Why is Intel so interested in using OTHER memory technologies? This is not as bad as Rambust thing, but it is useless still. Anyone remember the i820 chipset, for Pentium 3 with RDRAM? That's how this is.
 

akugami

Diamond Member
Feb 14, 2005
5,952
2,275
136
DDR2 even now on laptops make sense, lower voltages means less power consumption means longer battery life. DDR2 is not needed at this time because DDR1 speeds and bandwith are roughly on par with DDR2 except for very high end and select (read: expensive) DDR2 modules.

DDR3 will be with us in about two years. I have no desire to upgrade to DDR2 due to lack of features and benefits over DDR1 at the desktop market. I'll wait for DDR3 for both the desktop and my next laptop. IBM Thinkpad running a P3 still doing ok for light duty. Desktop system still very good.
 

Peter

Elite Member
Oct 15, 1999
9,640
1
0
Aenslead: It isn't about using the extra bandwidth, it's about keeping the CPU and RAM frequencies synchronous. "FSB1066" (266 MHz QDR) CPUs requires DDR2-533 (266 MHz DDR) RAM in case there's an Intel northbridge inbetween.
 

superfly27

Senior member
Jun 25, 2005
293
0
0
Well, I'm sure I'm the big idiot here.

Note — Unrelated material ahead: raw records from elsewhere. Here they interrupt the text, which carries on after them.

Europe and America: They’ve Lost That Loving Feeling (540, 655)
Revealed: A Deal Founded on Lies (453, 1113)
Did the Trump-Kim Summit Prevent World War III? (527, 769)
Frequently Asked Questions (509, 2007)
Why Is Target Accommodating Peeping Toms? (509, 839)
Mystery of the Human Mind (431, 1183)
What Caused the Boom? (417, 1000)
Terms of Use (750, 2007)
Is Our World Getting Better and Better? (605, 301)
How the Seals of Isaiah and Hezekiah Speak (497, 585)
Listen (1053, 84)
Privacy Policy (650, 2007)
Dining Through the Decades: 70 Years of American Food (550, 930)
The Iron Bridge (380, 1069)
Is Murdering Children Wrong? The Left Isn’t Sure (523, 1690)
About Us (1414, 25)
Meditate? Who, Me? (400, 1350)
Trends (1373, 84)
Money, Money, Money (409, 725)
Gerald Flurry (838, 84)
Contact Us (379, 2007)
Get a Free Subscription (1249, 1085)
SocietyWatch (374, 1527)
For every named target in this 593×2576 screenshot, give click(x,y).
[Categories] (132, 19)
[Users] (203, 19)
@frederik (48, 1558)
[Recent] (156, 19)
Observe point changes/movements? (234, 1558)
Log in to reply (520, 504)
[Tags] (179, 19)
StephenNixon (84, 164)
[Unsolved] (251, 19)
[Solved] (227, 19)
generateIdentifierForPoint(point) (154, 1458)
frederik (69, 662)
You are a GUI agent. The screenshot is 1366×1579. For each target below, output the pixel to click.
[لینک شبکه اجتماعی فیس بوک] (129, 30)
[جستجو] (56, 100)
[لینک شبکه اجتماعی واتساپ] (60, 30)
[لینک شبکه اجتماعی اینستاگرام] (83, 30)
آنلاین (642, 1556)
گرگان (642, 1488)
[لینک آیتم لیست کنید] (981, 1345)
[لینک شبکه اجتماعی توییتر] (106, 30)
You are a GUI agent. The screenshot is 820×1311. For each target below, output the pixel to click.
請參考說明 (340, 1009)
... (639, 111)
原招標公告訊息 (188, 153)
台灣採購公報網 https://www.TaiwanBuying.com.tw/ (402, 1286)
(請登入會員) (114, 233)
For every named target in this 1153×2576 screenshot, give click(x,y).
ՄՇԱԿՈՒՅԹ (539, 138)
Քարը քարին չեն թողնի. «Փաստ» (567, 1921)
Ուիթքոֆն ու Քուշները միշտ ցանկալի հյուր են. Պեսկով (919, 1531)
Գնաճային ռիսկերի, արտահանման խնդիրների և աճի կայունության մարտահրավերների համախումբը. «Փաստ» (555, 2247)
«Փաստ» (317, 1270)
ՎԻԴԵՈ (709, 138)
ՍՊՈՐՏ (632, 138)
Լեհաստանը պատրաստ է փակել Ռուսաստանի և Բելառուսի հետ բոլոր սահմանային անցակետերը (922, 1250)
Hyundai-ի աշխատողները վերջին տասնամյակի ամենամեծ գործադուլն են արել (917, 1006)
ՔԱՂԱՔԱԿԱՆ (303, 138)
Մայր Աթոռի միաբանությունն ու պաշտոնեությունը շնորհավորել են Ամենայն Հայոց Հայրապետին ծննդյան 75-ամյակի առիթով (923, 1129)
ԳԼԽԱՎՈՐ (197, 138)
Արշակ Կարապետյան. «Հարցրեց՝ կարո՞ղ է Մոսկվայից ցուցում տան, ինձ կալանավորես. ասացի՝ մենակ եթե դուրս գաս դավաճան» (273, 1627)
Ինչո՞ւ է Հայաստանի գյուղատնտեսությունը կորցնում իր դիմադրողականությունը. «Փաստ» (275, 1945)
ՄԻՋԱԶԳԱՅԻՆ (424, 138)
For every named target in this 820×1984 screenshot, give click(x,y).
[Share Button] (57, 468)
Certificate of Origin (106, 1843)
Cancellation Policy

But, if you have a CPU with 1600 MHz bandwidth, aren't you better off with 1600 MHz RAM?
 

Aenslead

Golden Member
Sep 9, 2001
1,256
0
0
Originally posted by: Peter
Aenslead: It isn't about using the extra bandwidth, it's about keeping the CPU and RAM frequencies synchronous. "FSB1066" (266 MHz QDR) CPUs requires DDR2-533 (266 MHz DDR) RAM in case there's an Intel northbridge inbetween.

Yes, I agree... but performance wise, where has that taken anyone?

Anand's review of the 1.06Ghz FSB P4EE showed it did not do anything noticeable for real world performance, so obviously, P4's have all the bandwith they could need, no?